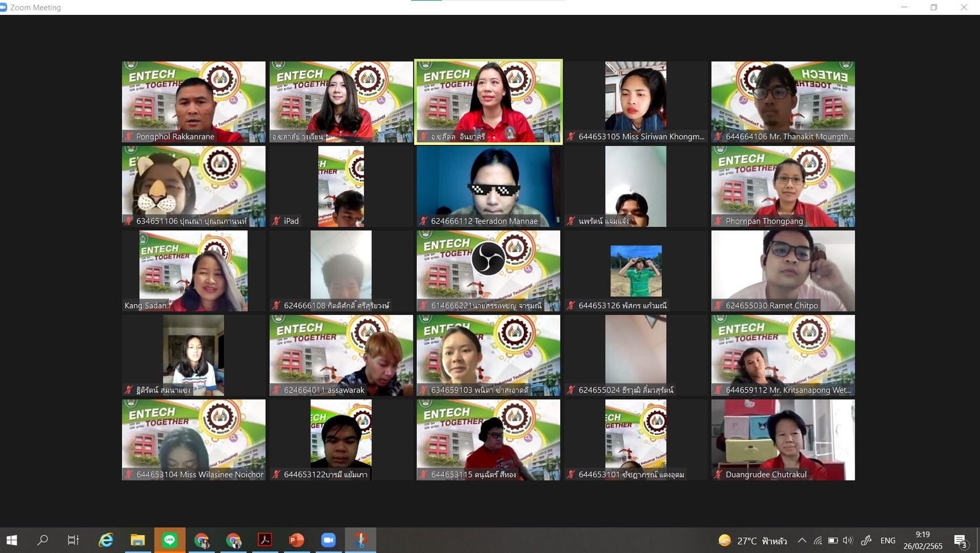
Task: Click muted mic icon on iPad tile
Action: pyautogui.click(x=277, y=221)
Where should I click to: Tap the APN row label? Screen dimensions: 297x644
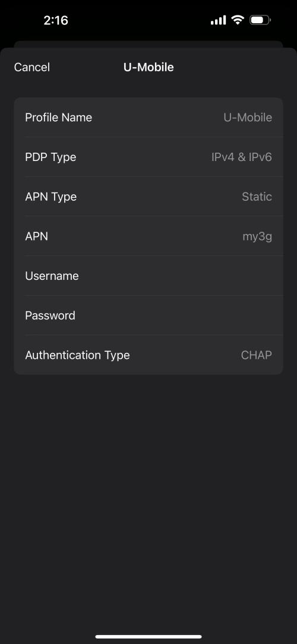click(37, 236)
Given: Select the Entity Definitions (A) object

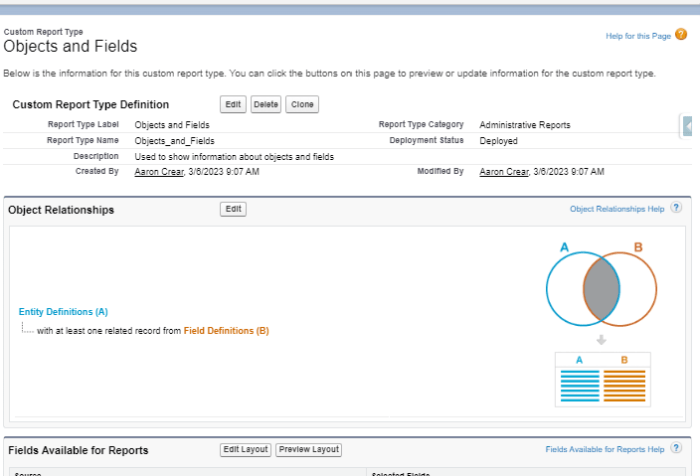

§ **Task description**: Leave the pictures aside and print exactly, and only, the lines from the one with "Where should I" through the end of the data, both included.

§ **Answer for the task**:
Where should I click to: Tap the APN row label? Screen dimensions: 297x644
click(37, 236)
Given: Select the Entity Definitions (A) object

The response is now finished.